Mayank Ohri

Mayank Ohri

Resident Physician, Internal Medicine at Kendall Regional Medical Center



Biography

Dr. Mayank Ohri graduated medical school from American University of Antigua. Currently a full time Internal Medicine Physician at Kendall Regional Medical Center in Miami Florida. Participated in multiple research projects including quality improvement, oral and poster presentations at National Internal Medicine Conferences. He is anticipated to complete his MBA majoring in Healthcare Administration in 2019.

Abstract

Introduction: Transient cortical blindness after contrast-induced media is an extremely rare occurrence. It has been estimated that approximately 1% of the patients suffer cortical blindness after undergoing a cerebral or vertebral angiography. Based on our literature review only 18 documented cases have been reported of transient cortical blindness secondary to coronary angiography using modern, non-ionic, low-osmolality based contrast agents. We present a case of an elderly man with symptomatic bradycardia who underwent dual-chamber permanent pacemaker implantation that had transient contrast induced cortical blindness.

 

Case Report:  Patient is a 77-year-old male truck driver with a past medical history of hyperlipidemia that presents to our hospital after a syncopal episode that resulted in left rib pain.  He reported loss of consciousness after drinking several beers and felt as if the room was spinning around him. He denied any postictal confusion, loss of urinary or bowel incontinence.  CT scan of the chest was done which showed 4th and 5th rib fractures. On EKG his heart rate was 47 beats per minute with a new onset of right bundle branch block with no ST segment changes. His 2-D echocardiogram and troponins were within normal limits. He underwent a tilt table study, which showed classic mixed cardioinhibitory and vasodepressor response, with heart rate in 20’s, consistent with neurocardiogenic syncope. Based on these findings, a dual chamber cardiac pacemaker was implanted successfully, without any complications.  Agents that were used during the procedure-included lidocaine for local anesthesia, and low osmolality, non ionic iodine based contrast. Approximately 1 hour after the procedure the patient started to experience blurred vision, which soon progressed to bilateral blindness.
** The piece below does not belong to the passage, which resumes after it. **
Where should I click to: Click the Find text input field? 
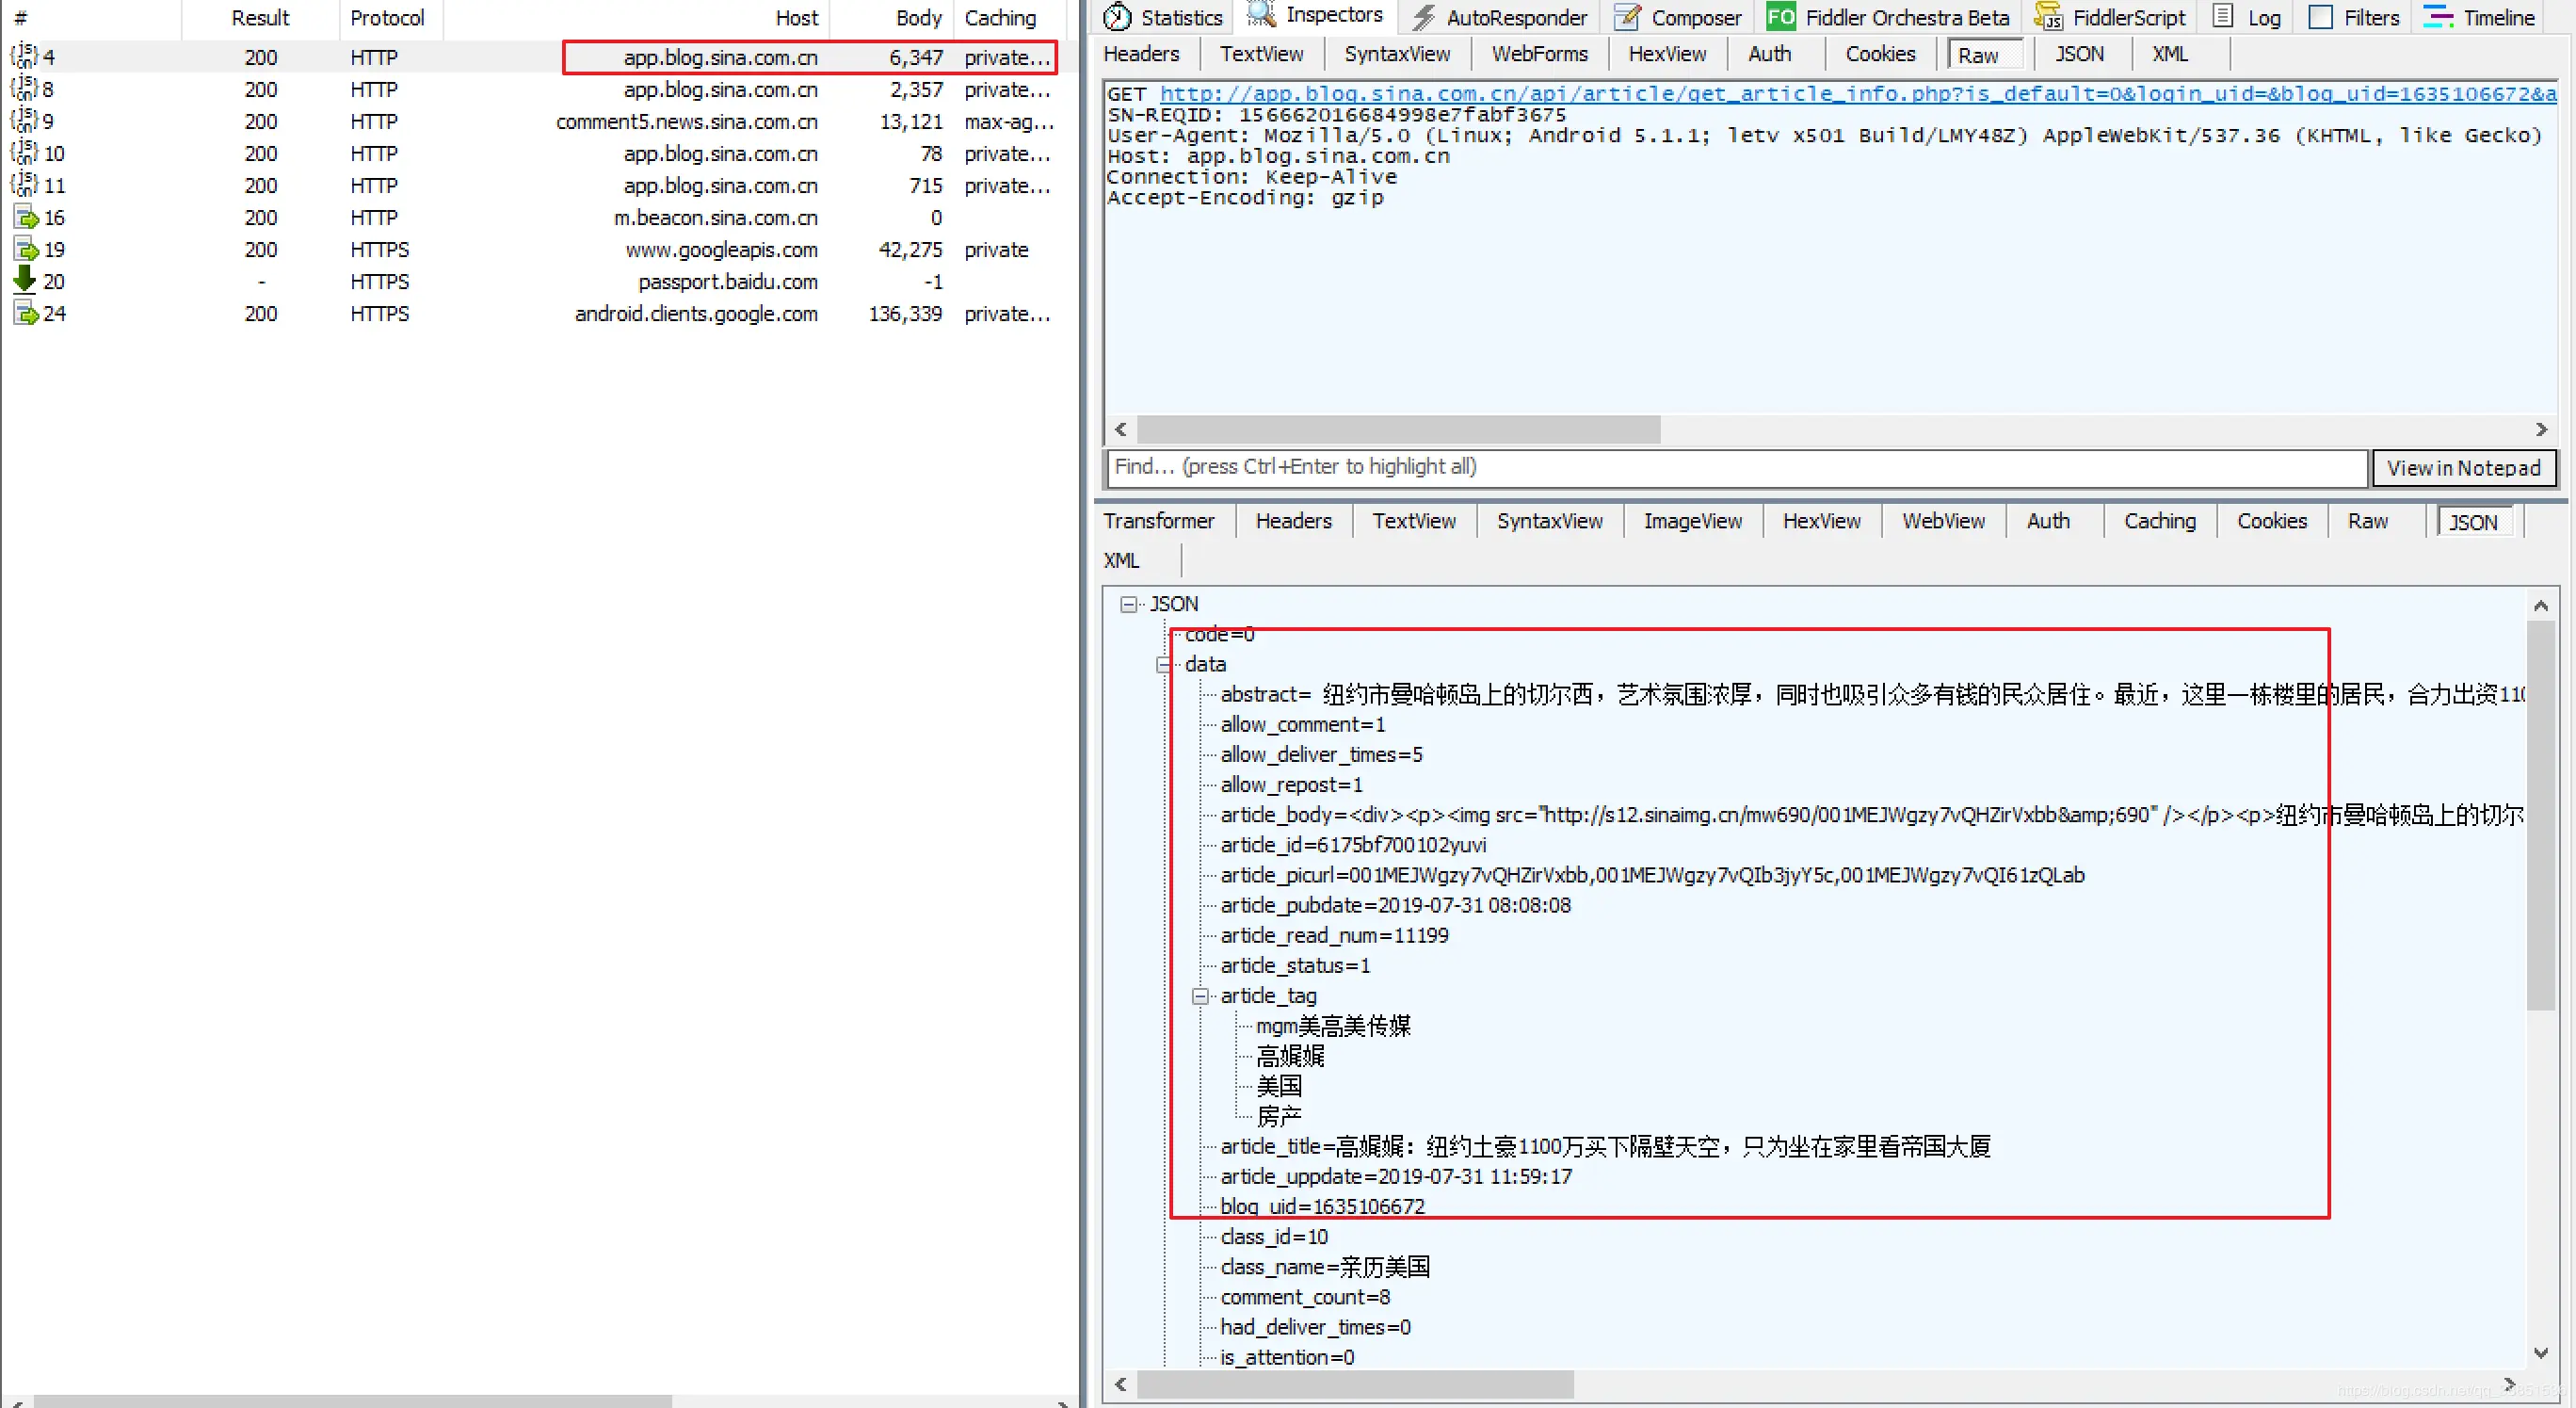(x=1736, y=467)
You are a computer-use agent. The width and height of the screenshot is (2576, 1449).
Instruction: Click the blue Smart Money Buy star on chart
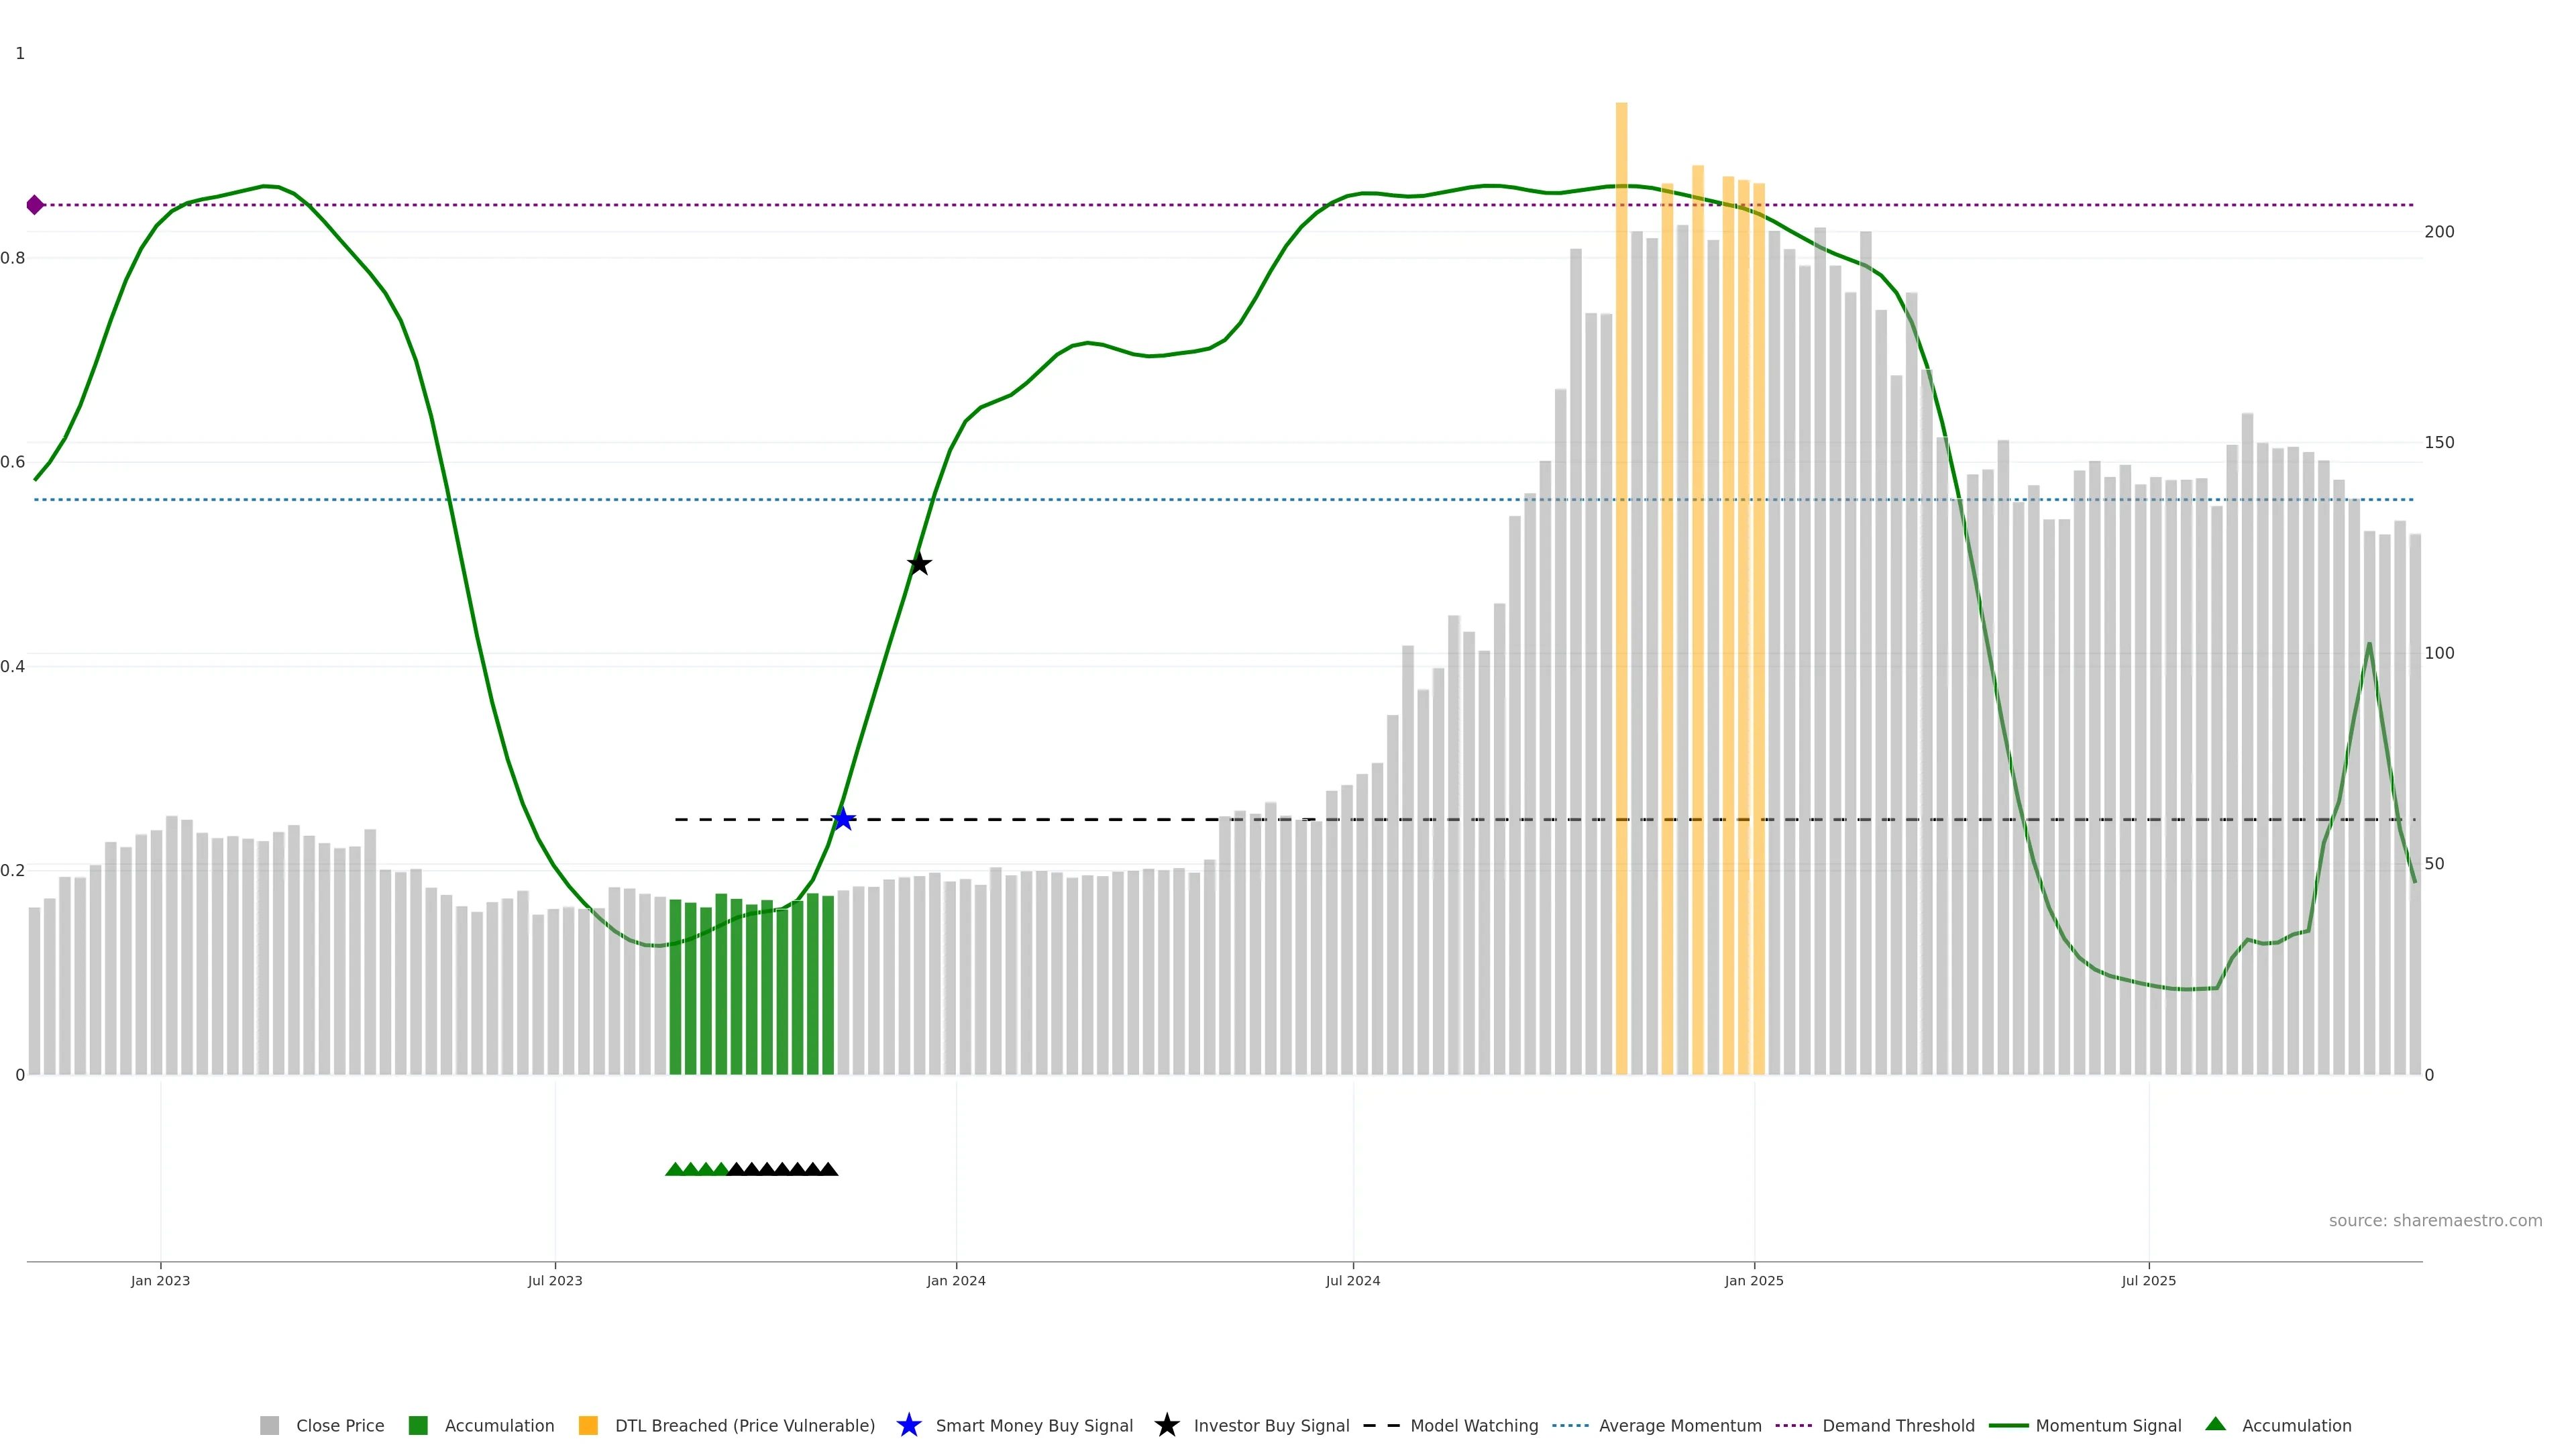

On examination, his fundoscopic examination was normal, and no neurological deficit was present except for blindness. Since he was not a candidate for an MRI, he underwent head/neck CTA that was within normal limits. Next day at 1:30 am the patient started to notice improvement in his vision and by 9:00 am his vision was restored back to normal. Based on this clinical picture it was concluded that his transient bilateral loss of vision was contrast induced. Patient was soon after safely discharged from the hospital.

 

Conclusion: Contrast induced cortical blindness is an extremely rare finding. This is an excellent case to inform healthcare professionals of a potential serious side effect from a commonly used agent. There is no specific measure that needs to be taken for protection against this unusual and alarming complication. Careful neurological assessment and consultation accompanied by MRI or CT scanning can confirm the diagnosis. When these agents cause cortical blindness it is anticipated it takes 24-72 hours for resolution back to normal vision.